Mongabay.co.id

Wisata Ramah Lingkungan Tomboan Ngawonggo dan Konsep Kuliner Tradisional

 

 

Baca sebelumnya: Situs Petirtaan Ngawonggo, Peninggalan Mpu Sindok yang Dilestarikan Warga

**

 

Sejumlah pengunjung duduk santai di bangku-bangku kayu. Jajanan tradisional dan minum herbal tersaji rapi di meja. Pepohonan bambu menjadi latar pemandangan hijau nan asri.
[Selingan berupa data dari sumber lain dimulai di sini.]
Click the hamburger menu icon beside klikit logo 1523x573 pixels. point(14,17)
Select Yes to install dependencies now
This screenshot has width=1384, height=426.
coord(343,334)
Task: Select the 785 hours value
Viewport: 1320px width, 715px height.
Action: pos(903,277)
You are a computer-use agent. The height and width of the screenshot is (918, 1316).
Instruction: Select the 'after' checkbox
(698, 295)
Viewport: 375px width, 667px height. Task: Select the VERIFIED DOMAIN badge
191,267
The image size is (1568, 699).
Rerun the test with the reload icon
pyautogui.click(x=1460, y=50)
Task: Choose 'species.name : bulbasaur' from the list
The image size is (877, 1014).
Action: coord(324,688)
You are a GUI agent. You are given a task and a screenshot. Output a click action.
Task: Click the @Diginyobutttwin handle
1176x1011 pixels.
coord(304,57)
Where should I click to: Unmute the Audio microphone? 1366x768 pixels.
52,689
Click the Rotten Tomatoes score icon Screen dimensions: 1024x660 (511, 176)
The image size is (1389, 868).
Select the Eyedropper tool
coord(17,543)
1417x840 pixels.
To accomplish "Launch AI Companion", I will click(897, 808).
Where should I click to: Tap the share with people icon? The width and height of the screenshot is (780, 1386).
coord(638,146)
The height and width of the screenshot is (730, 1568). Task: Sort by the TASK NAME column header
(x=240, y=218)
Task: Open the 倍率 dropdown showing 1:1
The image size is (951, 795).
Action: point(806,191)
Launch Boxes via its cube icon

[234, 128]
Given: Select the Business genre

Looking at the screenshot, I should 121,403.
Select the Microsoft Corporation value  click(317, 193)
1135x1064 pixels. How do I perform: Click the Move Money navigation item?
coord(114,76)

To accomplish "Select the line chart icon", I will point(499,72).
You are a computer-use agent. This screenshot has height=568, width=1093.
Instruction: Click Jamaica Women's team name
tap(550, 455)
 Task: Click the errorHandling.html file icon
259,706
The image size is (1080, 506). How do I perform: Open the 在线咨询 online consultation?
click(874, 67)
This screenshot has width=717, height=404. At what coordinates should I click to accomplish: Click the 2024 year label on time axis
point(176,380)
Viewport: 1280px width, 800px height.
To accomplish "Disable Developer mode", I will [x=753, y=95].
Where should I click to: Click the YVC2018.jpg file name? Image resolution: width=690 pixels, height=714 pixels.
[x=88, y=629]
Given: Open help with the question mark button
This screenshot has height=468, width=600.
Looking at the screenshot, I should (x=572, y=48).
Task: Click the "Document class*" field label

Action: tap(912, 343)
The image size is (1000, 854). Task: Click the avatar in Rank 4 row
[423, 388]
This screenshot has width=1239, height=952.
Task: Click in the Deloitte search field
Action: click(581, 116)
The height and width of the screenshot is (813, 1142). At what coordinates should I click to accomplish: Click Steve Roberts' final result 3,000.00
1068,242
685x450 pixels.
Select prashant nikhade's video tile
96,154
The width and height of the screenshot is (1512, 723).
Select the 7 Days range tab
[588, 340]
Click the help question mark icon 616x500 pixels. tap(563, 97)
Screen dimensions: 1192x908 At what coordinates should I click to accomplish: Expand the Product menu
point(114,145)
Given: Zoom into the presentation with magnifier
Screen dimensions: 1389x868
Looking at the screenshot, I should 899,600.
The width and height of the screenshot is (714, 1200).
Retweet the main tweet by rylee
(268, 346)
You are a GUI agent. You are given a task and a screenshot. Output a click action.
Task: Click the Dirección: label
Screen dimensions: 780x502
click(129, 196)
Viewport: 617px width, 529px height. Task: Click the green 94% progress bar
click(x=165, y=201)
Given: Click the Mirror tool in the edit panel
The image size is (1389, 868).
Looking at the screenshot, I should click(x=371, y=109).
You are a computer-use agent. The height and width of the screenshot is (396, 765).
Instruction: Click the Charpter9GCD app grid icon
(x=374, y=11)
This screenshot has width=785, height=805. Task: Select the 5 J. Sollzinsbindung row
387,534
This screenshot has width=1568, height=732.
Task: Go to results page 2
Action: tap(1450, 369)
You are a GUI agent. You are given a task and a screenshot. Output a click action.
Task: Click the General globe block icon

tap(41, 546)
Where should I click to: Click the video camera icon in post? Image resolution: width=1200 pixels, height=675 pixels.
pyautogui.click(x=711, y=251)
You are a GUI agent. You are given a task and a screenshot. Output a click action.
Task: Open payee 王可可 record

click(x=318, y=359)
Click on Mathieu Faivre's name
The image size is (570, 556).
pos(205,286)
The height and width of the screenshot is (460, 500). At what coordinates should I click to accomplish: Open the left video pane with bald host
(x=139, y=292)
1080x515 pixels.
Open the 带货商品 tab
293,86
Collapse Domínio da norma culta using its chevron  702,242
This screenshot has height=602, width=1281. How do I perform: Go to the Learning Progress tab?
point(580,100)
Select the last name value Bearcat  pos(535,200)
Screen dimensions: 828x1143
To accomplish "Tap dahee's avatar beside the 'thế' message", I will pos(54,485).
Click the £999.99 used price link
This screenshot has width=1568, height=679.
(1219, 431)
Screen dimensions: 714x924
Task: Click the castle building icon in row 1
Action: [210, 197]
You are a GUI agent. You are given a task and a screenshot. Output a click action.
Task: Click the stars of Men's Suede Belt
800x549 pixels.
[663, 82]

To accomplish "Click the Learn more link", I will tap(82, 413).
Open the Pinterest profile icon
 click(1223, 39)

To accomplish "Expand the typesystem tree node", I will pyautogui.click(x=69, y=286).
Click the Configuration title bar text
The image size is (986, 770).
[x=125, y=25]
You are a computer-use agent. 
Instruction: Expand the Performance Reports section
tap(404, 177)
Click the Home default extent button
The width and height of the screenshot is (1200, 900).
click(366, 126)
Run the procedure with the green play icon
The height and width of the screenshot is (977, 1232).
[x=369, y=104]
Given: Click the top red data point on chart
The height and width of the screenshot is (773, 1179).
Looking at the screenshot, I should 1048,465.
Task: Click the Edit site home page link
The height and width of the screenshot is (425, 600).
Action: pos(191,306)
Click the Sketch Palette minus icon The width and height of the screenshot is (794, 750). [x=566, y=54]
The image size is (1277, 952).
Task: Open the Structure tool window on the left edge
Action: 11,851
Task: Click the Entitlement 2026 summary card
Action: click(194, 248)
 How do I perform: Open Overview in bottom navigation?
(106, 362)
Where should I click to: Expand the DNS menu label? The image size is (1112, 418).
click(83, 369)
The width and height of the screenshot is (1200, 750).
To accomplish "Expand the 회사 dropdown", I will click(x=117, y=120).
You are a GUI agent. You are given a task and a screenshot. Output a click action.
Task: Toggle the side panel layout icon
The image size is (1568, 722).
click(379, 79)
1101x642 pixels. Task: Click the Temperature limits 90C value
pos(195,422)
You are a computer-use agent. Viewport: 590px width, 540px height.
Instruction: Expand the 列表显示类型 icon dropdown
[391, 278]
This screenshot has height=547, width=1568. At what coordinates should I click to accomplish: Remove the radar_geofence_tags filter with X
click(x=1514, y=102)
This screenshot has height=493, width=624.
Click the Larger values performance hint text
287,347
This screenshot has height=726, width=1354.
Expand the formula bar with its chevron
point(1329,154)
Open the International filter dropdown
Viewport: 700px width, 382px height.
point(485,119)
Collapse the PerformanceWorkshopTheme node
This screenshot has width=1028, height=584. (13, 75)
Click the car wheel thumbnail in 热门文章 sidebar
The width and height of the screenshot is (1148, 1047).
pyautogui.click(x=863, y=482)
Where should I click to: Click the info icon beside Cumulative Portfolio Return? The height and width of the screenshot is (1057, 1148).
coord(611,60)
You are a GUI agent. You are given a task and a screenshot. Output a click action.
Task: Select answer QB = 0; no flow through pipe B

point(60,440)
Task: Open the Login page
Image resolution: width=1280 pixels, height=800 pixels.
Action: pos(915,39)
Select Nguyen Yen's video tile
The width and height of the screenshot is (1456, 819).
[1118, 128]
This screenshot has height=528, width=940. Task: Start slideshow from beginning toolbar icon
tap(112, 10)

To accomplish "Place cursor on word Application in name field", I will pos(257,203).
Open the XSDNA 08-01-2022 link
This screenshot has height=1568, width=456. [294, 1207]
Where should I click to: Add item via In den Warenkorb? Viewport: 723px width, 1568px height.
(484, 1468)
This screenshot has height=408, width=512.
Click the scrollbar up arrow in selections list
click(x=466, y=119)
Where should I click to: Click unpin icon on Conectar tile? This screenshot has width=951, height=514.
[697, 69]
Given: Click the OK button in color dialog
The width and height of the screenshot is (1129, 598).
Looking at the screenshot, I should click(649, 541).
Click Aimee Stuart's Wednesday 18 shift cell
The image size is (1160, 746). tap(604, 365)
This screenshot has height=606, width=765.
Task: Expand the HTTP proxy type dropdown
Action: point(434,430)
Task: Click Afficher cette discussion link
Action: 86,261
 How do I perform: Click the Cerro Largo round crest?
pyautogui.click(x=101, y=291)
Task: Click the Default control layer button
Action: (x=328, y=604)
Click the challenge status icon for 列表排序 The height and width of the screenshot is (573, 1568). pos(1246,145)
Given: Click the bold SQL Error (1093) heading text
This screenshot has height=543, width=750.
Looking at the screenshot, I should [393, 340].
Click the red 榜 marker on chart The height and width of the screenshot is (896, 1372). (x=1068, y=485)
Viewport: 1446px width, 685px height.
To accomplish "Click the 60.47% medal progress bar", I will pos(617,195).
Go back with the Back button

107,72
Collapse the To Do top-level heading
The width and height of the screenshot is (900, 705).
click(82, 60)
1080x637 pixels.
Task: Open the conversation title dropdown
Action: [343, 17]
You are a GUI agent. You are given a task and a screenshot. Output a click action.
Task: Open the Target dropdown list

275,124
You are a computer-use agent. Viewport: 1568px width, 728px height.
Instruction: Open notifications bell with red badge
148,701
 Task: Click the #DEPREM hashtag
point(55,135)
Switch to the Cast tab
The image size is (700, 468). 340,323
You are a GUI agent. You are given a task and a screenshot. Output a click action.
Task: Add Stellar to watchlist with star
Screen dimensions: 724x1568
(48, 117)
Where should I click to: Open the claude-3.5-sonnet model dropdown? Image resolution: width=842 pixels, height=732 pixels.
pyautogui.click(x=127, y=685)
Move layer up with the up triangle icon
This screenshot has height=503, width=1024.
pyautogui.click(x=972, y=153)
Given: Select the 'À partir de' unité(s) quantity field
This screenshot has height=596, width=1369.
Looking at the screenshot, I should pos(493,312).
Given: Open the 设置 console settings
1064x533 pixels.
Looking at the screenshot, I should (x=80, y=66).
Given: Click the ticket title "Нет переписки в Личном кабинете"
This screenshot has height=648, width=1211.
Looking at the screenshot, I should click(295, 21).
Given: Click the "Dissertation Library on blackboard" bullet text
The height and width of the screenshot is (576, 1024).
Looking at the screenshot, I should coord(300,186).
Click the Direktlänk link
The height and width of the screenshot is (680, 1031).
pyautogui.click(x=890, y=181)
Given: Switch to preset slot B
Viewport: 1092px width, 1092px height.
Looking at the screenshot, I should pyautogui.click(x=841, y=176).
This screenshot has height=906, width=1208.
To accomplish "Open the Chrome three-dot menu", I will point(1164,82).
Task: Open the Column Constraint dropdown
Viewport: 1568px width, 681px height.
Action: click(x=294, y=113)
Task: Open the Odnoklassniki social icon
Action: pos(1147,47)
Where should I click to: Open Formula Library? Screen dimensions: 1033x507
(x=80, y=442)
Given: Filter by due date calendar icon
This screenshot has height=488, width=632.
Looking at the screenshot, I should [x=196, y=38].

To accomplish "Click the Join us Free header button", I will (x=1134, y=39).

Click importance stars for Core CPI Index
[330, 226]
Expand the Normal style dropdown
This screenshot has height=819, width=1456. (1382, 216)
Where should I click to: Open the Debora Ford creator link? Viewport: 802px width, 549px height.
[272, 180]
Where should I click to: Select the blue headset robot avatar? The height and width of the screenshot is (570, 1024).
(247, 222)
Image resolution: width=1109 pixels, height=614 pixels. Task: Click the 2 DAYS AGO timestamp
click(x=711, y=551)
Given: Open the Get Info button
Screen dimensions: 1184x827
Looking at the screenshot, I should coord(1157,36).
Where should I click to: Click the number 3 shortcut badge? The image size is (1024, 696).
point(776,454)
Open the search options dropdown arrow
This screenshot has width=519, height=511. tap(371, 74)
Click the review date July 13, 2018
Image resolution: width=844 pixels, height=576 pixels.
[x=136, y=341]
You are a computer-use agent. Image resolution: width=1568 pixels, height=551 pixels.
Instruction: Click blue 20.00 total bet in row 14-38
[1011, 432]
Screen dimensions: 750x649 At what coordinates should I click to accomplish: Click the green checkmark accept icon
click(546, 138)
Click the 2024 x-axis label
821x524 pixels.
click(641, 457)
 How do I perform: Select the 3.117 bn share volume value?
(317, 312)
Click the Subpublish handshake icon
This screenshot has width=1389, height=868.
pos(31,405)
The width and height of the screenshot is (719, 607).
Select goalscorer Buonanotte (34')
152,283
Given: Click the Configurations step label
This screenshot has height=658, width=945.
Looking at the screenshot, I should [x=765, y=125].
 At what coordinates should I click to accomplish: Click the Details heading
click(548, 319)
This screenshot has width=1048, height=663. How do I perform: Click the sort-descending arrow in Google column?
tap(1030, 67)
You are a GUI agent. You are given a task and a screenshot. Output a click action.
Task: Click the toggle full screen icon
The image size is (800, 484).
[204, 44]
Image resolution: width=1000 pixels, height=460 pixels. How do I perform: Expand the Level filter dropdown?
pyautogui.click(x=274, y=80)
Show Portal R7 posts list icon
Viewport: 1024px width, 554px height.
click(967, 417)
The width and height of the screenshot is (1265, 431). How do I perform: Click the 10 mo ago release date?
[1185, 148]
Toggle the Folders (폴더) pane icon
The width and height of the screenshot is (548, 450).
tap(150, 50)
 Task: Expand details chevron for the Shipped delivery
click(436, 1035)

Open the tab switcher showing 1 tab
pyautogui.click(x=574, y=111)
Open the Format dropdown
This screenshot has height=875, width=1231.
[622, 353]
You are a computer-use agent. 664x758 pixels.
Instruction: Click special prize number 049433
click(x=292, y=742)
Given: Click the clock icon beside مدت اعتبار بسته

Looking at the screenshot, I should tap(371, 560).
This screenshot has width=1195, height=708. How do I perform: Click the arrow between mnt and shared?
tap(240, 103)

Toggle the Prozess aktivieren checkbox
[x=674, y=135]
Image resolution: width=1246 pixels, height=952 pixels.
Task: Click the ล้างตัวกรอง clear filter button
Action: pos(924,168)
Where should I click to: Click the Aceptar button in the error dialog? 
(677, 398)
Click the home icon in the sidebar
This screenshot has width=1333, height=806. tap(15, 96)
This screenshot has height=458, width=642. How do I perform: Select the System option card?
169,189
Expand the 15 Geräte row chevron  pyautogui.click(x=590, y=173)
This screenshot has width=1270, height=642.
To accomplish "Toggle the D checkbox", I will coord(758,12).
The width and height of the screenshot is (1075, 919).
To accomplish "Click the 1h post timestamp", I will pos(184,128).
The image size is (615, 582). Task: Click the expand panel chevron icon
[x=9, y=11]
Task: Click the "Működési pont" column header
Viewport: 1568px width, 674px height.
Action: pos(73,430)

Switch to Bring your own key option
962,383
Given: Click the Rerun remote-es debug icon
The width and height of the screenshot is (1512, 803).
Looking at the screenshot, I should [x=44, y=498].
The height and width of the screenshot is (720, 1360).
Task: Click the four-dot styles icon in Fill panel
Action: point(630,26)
Terletak di Dusun Nanasan, Desa Ngawonggo, Kecamatan Tajinan, Kabupaten Malang, Jawa Timur, Tomboan Ngawonggo menjadi destinasi wisata yang ramai dikunjungi sejak Maret 2020.

Muhammad Yasin, pengelola Tomboan Ngawonggo mengatakan, tempat rehat ini dibangun swadaya masyarakat untuk menjamu tamu yang berkunjung ke Situs Petirtaan Ngawonggo.

“Nama Tomboan terinspirasi dari sajian wedhang [minuman] dari tumbuh-tumbuhan obat. Tombo dalam Bahasa Jawa artinya obat, semoga tempat ini menjadi obat letih bagi pengunjung,” ujarnya kepada Mongabay di Tomboan Ngawonggo, Rabu [08/06/2022].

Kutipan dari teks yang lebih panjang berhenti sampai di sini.